1. Field of the Invention
The invention relates generally to computer processing and, in particular, to an apparatus and method for handling fused multiply add operations.
2. Background Art
To improve floating-point arithmetic processing, most modern processors use a process called the fused-multiply add (FMA) to combine a floating-point multiplication operation and a floating-point addition operation for execution as a single instruction, e.g., (A×B)+C. By performing two operations in a single instruction, the FMA reduces overall execution time and hardware costs. The FMA also provides improved precision because rounding need only be performed after both the multiplication and addition operations are performed at full precision (i.e., there is only one rounding error instead of two). The FMA has set a new trend in processor design, and there is a strong desire to optimize efficiency and performance in FMA architectures.

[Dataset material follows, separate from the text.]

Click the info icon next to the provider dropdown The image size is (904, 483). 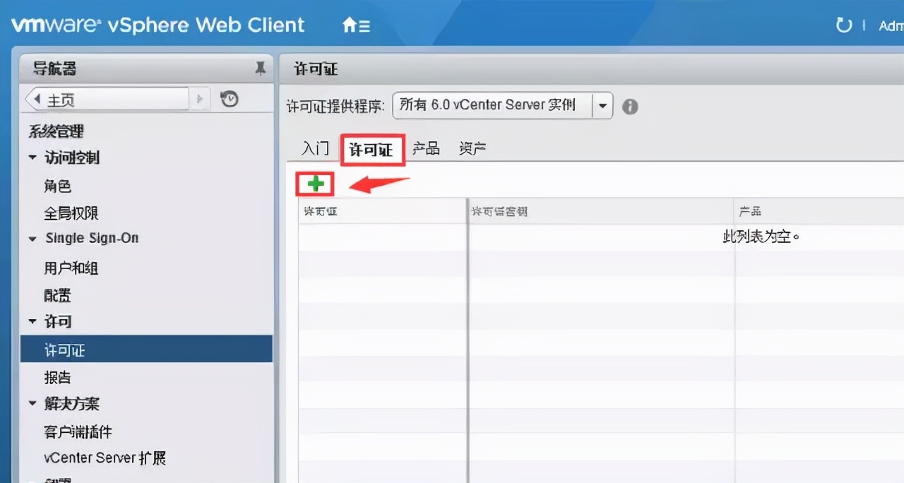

FIG. 1 shows a general schematic of a conventional FMA architecture for implementing FMA operations. First, a multiplier multiplies the A and B operands and outputs the product in carry-save format, while an aligner aligns the C operand based on the exponent difference of A, B, and C. Then, a 3:2 carry-save adder (CSA), an incrementer, and a carry-propagate adder (CPA) combine the aligned C and the product of A and B to produce an intermediate sum, which a complementer complements as necessary, and a leading zero anticipator (LZA) determines the normalization shift amount. Finally, a normalizer and a rounder normalizes and rounds the result to obtain the final mantissa of the FMA operation. Rounding is performed because the result of floating point operations must conform to a particular data format having a finite number of bits.
The adder output may be either positive or negative. Thus, according to conventional FMA architectures, the adder output goes through a complementer to ensure that a negative output is complemented before the output is normalized and a sticky bit is generated.